• Records to use:
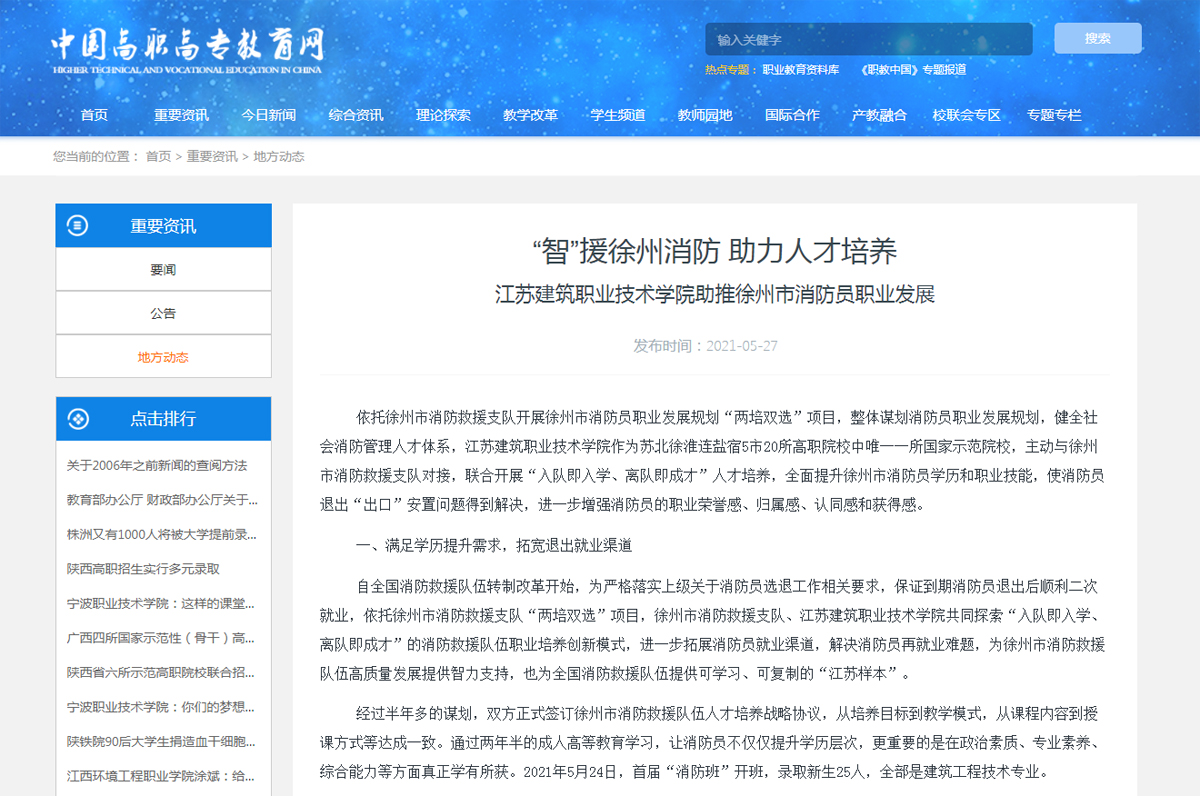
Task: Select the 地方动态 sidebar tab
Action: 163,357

---

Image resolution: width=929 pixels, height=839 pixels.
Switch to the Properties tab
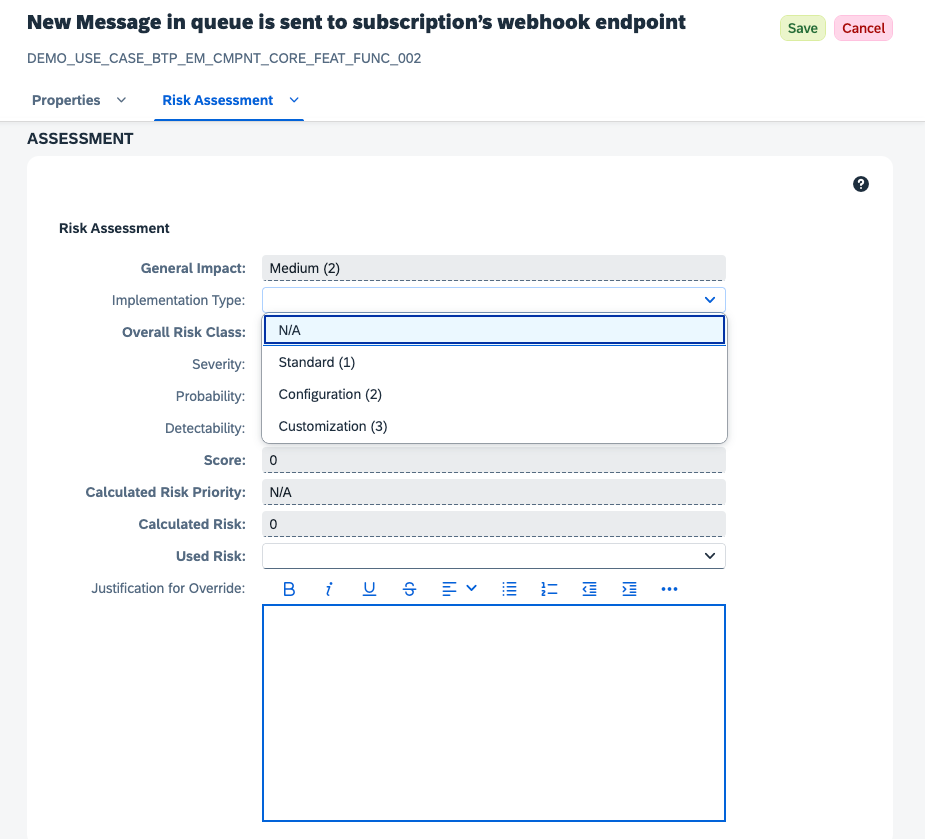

--

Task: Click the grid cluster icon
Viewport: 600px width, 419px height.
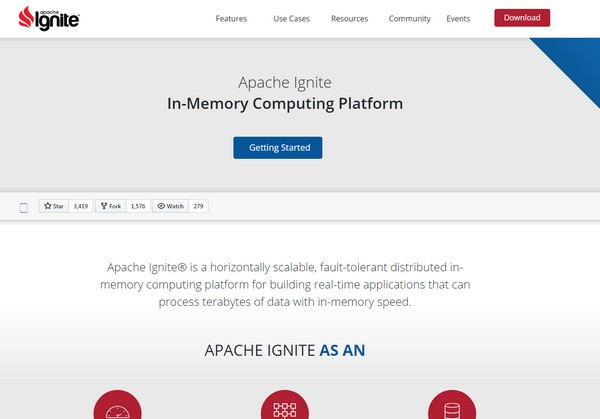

• What to produce: Rewrite the records starting with the line with "Image resolution: width=929" and going on through the line with "Switch to the Properties tab", renaming "Properties" to "Settings" and leaving everything else unchanged.

• Solved problem:
Image resolution: width=929 pixels, height=839 pixels.
Switch to the Settings tab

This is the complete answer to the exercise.